El Salvador ordina l’arresto per corruzione dell’ex presidente Sanchez Ceren | Notizie dall’America Latina


Gli investigatori affermano che cercheranno aiuto internazionale per localizzare e detenere l’ex presidente e altri funzionari.

L’ufficio del procuratore generale di El Salvador ha ordinato l’arresto dell’ex presidente Salvador Sanchez Ceren e di nove alti funzionari di una passata amministrazione nell’ambito di un’indagine per riciclaggio di denaro e corruzione.

Mentre Sanchez Ceren era fuori dal paese, cinque ex membri di alto rango del governo dell’ex presidente Mauricio Funes dal 2009 al 2014 sono stati arrestati, ha detto l’ufficio giovedì. I funzionari ricercati includono ex capi dei ministeri della salute, delle finanze, del lavoro, dell’agricoltura e dell’ambiente.

Sanchez Ceren era vicepresidente all’epoca dei presunti crimini, che comprendevano riciclaggio di denaro, appropriazione indebita e arricchimento illecito dopo che erano stati trasferiti fondi non autorizzati. Divenne presidente il prossimo mandato.

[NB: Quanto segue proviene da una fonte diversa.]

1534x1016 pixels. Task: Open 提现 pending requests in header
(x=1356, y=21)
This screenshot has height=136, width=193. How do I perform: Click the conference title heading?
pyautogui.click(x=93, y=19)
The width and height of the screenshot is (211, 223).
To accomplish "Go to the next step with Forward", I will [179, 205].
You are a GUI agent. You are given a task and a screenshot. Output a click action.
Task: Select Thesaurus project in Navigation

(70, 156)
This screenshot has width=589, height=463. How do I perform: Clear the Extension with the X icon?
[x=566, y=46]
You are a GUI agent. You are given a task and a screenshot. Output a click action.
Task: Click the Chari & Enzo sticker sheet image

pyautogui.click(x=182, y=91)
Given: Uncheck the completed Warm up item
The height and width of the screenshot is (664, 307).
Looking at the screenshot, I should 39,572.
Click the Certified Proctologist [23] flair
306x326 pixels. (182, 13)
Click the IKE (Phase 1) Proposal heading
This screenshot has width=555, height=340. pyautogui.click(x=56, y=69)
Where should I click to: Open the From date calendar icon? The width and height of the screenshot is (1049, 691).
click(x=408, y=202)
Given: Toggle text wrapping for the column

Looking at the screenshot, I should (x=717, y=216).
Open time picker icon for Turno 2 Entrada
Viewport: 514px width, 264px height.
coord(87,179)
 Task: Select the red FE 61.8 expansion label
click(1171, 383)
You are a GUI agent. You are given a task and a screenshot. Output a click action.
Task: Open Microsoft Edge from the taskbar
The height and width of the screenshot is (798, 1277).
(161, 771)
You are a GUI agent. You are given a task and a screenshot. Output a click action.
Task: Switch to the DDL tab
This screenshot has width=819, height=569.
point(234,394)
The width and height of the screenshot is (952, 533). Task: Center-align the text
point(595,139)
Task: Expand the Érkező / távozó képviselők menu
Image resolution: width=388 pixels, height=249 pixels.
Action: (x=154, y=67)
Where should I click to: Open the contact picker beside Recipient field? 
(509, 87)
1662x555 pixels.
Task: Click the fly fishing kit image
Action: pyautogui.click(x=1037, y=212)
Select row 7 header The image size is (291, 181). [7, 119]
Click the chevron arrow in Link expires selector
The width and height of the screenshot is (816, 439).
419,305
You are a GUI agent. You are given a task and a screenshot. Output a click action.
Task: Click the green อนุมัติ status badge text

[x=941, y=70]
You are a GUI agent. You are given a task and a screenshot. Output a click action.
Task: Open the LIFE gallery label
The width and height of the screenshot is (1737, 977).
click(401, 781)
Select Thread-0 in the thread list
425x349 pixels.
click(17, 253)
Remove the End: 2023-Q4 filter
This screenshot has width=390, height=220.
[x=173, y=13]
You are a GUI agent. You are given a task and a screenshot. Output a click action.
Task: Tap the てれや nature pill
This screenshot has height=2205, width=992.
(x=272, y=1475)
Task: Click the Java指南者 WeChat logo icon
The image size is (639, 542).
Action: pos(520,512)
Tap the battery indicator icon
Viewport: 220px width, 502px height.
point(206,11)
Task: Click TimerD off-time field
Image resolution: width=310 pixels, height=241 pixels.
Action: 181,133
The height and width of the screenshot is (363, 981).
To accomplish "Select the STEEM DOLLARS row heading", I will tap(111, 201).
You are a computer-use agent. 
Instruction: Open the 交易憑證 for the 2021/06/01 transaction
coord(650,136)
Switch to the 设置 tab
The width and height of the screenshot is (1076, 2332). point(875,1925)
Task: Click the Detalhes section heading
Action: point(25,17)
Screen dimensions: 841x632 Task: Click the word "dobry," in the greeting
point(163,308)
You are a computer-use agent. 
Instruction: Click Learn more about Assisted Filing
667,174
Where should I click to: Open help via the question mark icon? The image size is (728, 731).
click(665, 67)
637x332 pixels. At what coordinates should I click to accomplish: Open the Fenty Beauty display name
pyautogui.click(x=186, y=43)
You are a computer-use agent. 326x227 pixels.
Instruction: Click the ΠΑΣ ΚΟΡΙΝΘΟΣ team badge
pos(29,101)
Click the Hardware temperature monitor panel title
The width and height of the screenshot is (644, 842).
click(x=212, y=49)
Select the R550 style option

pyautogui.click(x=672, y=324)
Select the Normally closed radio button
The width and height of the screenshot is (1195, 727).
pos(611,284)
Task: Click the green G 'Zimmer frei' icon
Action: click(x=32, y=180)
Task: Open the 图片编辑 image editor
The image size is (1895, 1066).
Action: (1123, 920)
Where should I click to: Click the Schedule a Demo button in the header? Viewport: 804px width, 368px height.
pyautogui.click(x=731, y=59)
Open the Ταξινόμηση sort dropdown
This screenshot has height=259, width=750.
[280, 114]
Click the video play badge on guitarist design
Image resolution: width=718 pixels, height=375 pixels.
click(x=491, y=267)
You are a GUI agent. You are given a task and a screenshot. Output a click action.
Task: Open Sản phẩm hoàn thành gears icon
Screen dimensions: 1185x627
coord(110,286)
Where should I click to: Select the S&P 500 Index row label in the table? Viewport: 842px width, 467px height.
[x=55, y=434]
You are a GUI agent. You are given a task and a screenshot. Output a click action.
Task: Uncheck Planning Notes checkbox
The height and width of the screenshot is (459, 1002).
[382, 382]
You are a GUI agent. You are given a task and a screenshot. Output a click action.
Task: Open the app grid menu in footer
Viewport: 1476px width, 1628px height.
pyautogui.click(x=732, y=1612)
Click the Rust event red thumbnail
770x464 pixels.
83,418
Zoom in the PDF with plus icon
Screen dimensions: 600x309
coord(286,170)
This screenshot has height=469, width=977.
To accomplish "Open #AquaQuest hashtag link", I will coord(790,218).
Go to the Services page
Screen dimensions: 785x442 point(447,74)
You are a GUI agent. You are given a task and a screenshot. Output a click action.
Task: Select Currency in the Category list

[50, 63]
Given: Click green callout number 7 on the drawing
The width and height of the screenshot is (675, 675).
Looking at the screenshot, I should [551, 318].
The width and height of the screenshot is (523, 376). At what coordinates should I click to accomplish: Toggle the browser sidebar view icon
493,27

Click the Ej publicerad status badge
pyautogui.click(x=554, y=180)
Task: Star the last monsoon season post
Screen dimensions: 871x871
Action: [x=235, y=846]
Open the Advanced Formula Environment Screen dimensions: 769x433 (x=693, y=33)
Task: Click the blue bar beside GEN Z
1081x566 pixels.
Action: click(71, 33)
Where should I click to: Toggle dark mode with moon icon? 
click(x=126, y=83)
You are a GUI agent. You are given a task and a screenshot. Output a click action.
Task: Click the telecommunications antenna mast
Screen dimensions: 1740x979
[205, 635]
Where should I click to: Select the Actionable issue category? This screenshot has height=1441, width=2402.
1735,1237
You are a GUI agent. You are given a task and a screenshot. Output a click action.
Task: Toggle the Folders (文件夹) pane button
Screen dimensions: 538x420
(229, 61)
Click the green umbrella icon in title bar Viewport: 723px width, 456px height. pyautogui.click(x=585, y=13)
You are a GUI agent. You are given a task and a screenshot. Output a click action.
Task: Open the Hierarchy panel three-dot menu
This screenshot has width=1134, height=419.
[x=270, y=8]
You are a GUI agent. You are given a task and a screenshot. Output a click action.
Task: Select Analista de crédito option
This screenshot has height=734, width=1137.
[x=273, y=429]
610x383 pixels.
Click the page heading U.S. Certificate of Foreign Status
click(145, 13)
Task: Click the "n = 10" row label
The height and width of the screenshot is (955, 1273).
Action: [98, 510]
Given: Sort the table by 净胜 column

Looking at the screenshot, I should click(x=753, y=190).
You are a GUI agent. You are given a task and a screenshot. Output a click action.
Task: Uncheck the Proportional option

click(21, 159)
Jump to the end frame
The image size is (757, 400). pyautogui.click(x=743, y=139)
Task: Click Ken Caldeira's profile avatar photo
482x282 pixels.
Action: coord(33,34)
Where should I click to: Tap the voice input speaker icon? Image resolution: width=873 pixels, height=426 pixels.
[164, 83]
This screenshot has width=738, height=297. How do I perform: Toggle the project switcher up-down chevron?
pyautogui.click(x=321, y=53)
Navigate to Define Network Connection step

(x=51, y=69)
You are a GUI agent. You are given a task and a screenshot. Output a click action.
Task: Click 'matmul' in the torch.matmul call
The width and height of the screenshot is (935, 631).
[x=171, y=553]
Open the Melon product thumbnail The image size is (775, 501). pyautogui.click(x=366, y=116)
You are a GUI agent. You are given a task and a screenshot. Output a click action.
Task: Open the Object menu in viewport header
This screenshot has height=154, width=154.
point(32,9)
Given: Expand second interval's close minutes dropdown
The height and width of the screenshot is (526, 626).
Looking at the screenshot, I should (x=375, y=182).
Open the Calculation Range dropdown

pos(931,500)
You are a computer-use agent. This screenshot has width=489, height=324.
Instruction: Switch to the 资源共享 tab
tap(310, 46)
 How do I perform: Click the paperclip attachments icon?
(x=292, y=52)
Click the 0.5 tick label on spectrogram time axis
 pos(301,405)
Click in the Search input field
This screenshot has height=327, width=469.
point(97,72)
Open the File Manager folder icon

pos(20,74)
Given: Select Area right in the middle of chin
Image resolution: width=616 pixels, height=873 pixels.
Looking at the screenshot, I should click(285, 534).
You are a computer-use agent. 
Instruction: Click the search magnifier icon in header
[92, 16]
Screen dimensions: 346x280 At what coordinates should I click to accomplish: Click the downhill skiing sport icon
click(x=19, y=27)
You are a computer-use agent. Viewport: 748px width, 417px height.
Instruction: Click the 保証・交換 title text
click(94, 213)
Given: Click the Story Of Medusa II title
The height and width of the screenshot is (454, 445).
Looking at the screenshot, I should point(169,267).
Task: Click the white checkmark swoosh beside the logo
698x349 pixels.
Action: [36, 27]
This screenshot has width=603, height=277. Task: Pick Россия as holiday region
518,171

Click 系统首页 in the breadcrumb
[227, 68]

“Sono stati favoriti con il pagamento dei bonus”, ha detto l’ufficio del procuratore generale in una nota.

Parlando a una conferenza stampa, il procuratore generale Rodolfo Delgado ha aggiunto che cercherà un aiuto internazionale per localizzare Sanchez Ceren.

“Abbiamo emesso ordini di arresto e in seguito richiederemo un allarme rosso all’Interpol per attivare i suoi meccanismi di ricerca contro Salvador Sanchez Ceren”, ha detto.

Il presidente in carica Nayib Bukele ha descritto il suo predecessore come un “fuggitivo” che ha lasciato il paese nel dicembre 2020.

Bukele ha anche ricevuto rimproveri per una serie di mosse controverse, tra cui la rimozione di un procuratore generale e di cinque giudici della Corte Suprema, nonché la chiusura di un ufficio anticorruzione.

Sanchez Ceren e gli altri membri del governo di Funes appartengono al Farabundo Marti National Liberation Front (FMLN), il partito di sinistra che Bukele ha rappresentato all’inizio della sua carriera prima di essere respinto per le accuse di aver seminato divisione e violato gli statuti del partito.

Bukele ha negato le accuse.

A maggio, gli Stati Uniti hanno affermato che cinque membri del governo di Bukele, così come esponenti dell’opposizione, sono “presunti credibilmente” di essere corrotti.